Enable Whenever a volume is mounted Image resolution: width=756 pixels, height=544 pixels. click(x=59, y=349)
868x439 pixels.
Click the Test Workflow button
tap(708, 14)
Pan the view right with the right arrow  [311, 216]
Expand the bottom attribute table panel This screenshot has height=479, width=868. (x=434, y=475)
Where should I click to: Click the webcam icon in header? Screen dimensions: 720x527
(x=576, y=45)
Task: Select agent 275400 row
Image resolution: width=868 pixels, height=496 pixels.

_ _ _ _ _ _ _

Task details: Copy back the listing above exactly, but only from the line with "868x439 pixels." through the line with "Task: Select agent 275400 row", both ends included.

Written response:
868x439 pixels.
Click the Test Workflow button
tap(708, 14)
Pan the view right with the right arrow  [311, 216]
Expand the bottom attribute table panel This screenshot has height=479, width=868. (x=434, y=475)
Where should I click to: Click the webcam icon in header? Screen dimensions: 720x527
(x=576, y=45)
Task: Select agent 275400 row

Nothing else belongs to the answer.